April 27th, 2011 at 11:00 am

When Future Historian Comes To 1910

From August 7, 1910

WHEN FUTURE HISTORIAN COMES TO 1910

WHEN FUTURE HISTORIAN COMES TO 1910: Will He Look Us Up with Interest, or Pass Us by with a Grunt (PDF)

Back in 1910 the New York Times Sunday Magazine had a regular weekly column in which two characters known as the Office Radical and the Office Philosopher debate two sides of an issue. I’ve read a few of their debates while doing research for this blog, but I haven’t published any of their columns here so far. But this one was too good to pass up.

In this week’s column, they debate whether or not anything interesting has happened in 1910 that would be worth future historians looking at, especially as compared to all the interesting stuff their own historians have to look back on.

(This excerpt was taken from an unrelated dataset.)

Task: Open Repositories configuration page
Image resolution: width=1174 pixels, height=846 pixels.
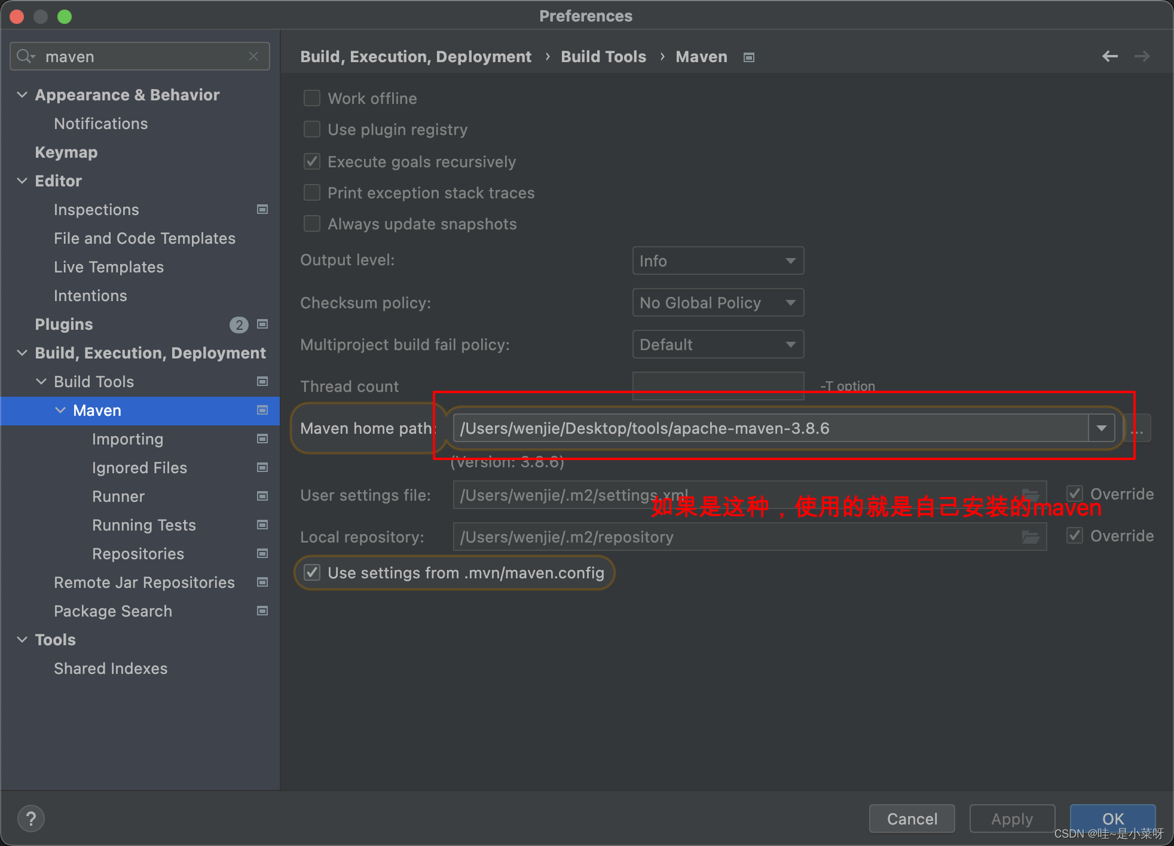Action: [x=139, y=554]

The Office Radical is sure that “some future historian will be ransacking the newspaper files and official records of 1910 the same way our present-day historians are ransacking those of, say, 1859 or 1770.”

The Office Philosopher says, “I’ll bet you 10 to 6 he doesn’t look at them for anything but Peary and the airships.”

I read this as I sat in the microforms room of the New York Public Library, doing research for this blog. I’d been researching the other 1910 articles I’ve posted over the last couple months, on topics that do indeed include Robert Peary and airships. And when I saw this discussion my eyes got wide and I thought, “They’re talking about me!”

I felt like Bastian in The NeverEnding Story when he realizes that the book he’s reading is talking specifically about him. Maybe this means I should write a post in which I wonder if future historians will ever look back at blogs of today with the same fascination I have in looking at newspapers of 1910.

So, obviously, I side with the Radical on this one.